Na sala ampla da sua casa em Karachi, a septuagenária Jamshed Jahan Ara relata com voz trêmula o perigoso périplo da sua família amontoada a bordo do trem que os levou de Délhi ao Paquistão durante a Partição da Índia em 1947.

Jamshed recorda que seu pai pediu ao seu irmão que matasse as mulheres da família se a caravana fosse atacada, e a pergunta que ela, então uma criança, fez foi: “Por que Neeam me mataria? Não fiz nada de errado”.

Tanto na Índia como no Paquistão, várias organizações se lançaram em uma corrida contra o tempo para gravar os depoimentos dos últimos protagonistas de uma das maiores migrações da história, e transmitir suas lembranças às novas gerações.

Há 70 anos, o desmantelamento da Índia britânica criou dois Estados distintos e obrigou milhões de hindus, muçulmanos e sikhs a empreenderem o trajeto em direção à sua nova pátria.

A Partição foi dantesca: 6.000 km de fronteiras foram traçados às pressas em cinco semanas, cerca de 15 milhões de pessoas foram deslocadas, aldeias e caravanas foram massacradas, dezenas de milhares de mulheres foram estupradas e sequestradas, e entre 200.000 e dois milhões de pessoas morreram, segundo estimativas.

Mas por trás destes números vertiginosos da grande História, se escondem histórias sem maiúsculas, vividas por homens e mulheres.

Em um local de Karachi, no sul do Paquistão, estudantes e voluntários transcrevem e arquivam os fragmentos de histórias orais que a organização Citizen Archives of Pakistan coleta pelo país.

“A História sempre esteve limitada aos governantes e aos vencedores, mas a História é mais extensa do que isso. É também a cultura das pessoas envolvidas”, explica a diretora da organização, Aliya Tayyabi.

– Alma mais leve –

Durante décadas, os sobreviventes enterraram dentro de si as cenas de violência que presenciaram.
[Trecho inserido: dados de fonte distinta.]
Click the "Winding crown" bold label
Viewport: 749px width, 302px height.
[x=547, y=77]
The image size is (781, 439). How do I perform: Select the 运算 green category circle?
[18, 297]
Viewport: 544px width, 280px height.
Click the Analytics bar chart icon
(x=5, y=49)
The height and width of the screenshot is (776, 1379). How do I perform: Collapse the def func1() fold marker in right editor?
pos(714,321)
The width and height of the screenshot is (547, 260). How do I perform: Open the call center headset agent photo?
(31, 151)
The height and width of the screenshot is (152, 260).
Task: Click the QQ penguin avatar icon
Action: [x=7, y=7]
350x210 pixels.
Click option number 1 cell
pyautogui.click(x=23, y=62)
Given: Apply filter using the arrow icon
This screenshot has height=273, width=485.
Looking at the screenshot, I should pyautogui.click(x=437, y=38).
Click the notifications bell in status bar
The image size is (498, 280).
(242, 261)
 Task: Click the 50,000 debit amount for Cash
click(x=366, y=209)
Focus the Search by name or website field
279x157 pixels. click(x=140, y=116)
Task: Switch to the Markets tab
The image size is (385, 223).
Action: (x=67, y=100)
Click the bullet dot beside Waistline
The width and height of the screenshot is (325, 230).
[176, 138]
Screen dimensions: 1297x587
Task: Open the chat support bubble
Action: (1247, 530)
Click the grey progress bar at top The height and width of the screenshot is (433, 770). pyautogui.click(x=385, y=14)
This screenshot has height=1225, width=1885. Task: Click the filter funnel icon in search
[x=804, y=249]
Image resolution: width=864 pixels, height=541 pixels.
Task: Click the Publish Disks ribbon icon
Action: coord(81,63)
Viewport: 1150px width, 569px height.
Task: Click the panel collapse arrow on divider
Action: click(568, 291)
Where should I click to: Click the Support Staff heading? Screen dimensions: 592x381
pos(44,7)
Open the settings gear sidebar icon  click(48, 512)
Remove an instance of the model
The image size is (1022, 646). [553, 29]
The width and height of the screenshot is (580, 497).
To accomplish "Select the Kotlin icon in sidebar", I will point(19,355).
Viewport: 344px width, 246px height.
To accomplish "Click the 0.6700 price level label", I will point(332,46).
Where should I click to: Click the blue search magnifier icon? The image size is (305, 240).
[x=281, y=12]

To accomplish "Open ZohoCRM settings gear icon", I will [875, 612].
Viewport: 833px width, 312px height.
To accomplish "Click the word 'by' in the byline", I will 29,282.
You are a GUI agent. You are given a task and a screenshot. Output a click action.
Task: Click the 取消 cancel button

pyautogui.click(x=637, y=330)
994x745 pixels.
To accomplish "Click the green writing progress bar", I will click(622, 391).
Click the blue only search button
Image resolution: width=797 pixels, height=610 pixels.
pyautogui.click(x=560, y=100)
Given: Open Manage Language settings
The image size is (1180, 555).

De ambos os lados, se desejava esquecer o campo de cinzas sobre o qual as duas nações foram criadas.

Sukhwant Kaur, de 78 anos, demorou muito para contar aos filhos o terror dos quatro dias de fuga com sua família para alcançar a parte indiana, usando três vestidos, um por cima do outro, como única bagagem. As palavras conseguiram sair apenas após o recente nascimento dos seus netos.

Entrevistada pela AFP em sua casa de Amritsar, no norte da Índia, ela descreve suas lembranças com clareza. Uma mãe pedindo ao filho que a afogue em um rio. Um poço de água onde flutuavam cadáveres, e cuja água tinham que beber. Uma mulher cortando o cordão umbilical do seu recém-nascido com um pedaço de cana de açúcar.

“Sinto a alma muito mais leve após ter contado isso”, diz.

São experiências como a sua que organismos como o Citizen Archives of Pakistan, o museu da Partição de Amritsar e o 1947 Partition Archive se dedicam, há alguns anos, a documentar e digitalizar.

“Esta geração está nos deixando”, afirma Mallika Ahluwalia, diretora do recém-inaugurado museu da Partição, que é “motivada por um sentimento de urgência”.

– ‘Energia’ –

Além da finalidade de arquivo histórico, estes projetos de história oral buscam também transmitir a herança e os ensinamentos da Partição.

No Punjab, palco das piores violências de 1947, o museu da Partição selecionou uma dezena de estudantes de ensino médio de Amritsar para realizar um mês de estágio.

Cada um deles deveria encontrar três testemunhas dentro do seu entorno, em uma região onde praticamente todas as famílias estiveram implicadas.

Entrevistando sobreviventes, “as imagens se formavam diante dos meus olhos. Foi uma experiência dolorosa, quase podia sentir a dor que eles viveram nessa época”, conta Aniket Bhatia, de 16 anos.

Sua colega Rahat Sandhu não pode conter as lágrimas ao escutar o relato de um deles, cuja irmã mais nova, então um bebê, teve que ser abandonada na beira do caminho, por falta de forças para carregá-la.

“O tipo de energia que colocam em suas palavras, o tipo de laço que se forma nestes momentos, por 15 minutos, é indescritível”, afirma a jovem.

Apesar de que a Partição e seus horrores serão uma das páginas obscuras da História, dividindo um subcontinente onde a discórdia ainda existe, algumas lembranças boas também sobrevivem.

“Muitas pessoas conseguiram cruzar a fronteira graças à bondade de algum amigo, vizinho, colega, em alguns casos inclusive de um desconhecido”, conclui Mallika Ahluwalia.

Não por acaso, a última sala do museu se chama “Galeria da esperança”.